**PROBLEM STATEMENT:** Copy the entries below word for word, starting at the very first line and stopping after the line that contains "Open the Закладки".

·····

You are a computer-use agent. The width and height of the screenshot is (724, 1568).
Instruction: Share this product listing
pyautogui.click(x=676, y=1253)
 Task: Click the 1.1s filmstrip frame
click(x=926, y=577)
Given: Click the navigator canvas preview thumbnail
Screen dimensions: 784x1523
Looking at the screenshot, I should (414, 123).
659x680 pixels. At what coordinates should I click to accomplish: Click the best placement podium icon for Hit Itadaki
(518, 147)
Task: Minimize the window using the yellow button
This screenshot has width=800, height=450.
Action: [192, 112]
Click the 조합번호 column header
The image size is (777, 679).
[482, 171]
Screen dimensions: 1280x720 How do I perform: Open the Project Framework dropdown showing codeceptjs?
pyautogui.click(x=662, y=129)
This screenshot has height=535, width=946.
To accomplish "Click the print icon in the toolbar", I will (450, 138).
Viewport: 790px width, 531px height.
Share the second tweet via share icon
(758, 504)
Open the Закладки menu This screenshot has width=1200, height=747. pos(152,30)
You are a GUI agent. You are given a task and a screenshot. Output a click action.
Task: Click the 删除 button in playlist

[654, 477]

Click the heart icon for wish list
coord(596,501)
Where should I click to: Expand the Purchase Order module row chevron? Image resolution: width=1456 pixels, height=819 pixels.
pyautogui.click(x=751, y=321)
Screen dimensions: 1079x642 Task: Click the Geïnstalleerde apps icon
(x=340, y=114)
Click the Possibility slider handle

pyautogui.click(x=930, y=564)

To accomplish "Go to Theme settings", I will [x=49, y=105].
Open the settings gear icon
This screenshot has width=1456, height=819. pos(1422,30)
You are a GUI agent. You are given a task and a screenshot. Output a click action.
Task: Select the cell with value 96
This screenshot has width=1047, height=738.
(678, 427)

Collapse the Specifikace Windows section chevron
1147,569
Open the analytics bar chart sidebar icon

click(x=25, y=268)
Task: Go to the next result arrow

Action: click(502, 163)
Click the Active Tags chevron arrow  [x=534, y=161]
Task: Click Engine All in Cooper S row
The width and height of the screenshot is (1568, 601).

·····

**WRITTEN RESPONSE:**
You are a computer-use agent. The width and height of the screenshot is (724, 1568).
Instruction: Share this product listing
pyautogui.click(x=676, y=1253)
 Task: Click the 1.1s filmstrip frame
click(x=926, y=577)
Given: Click the navigator canvas preview thumbnail
Screen dimensions: 784x1523
Looking at the screenshot, I should (414, 123).
659x680 pixels. At what coordinates should I click to accomplish: Click the best placement podium icon for Hit Itadaki
(518, 147)
Task: Minimize the window using the yellow button
This screenshot has width=800, height=450.
Action: [192, 112]
Click the 조합번호 column header
The image size is (777, 679).
[482, 171]
Screen dimensions: 1280x720 How do I perform: Open the Project Framework dropdown showing codeceptjs?
pyautogui.click(x=662, y=129)
This screenshot has height=535, width=946.
To accomplish "Click the print icon in the toolbar", I will (450, 138).
Viewport: 790px width, 531px height.
Share the second tweet via share icon
(758, 504)
Open the Закладки menu This screenshot has width=1200, height=747. pos(152,30)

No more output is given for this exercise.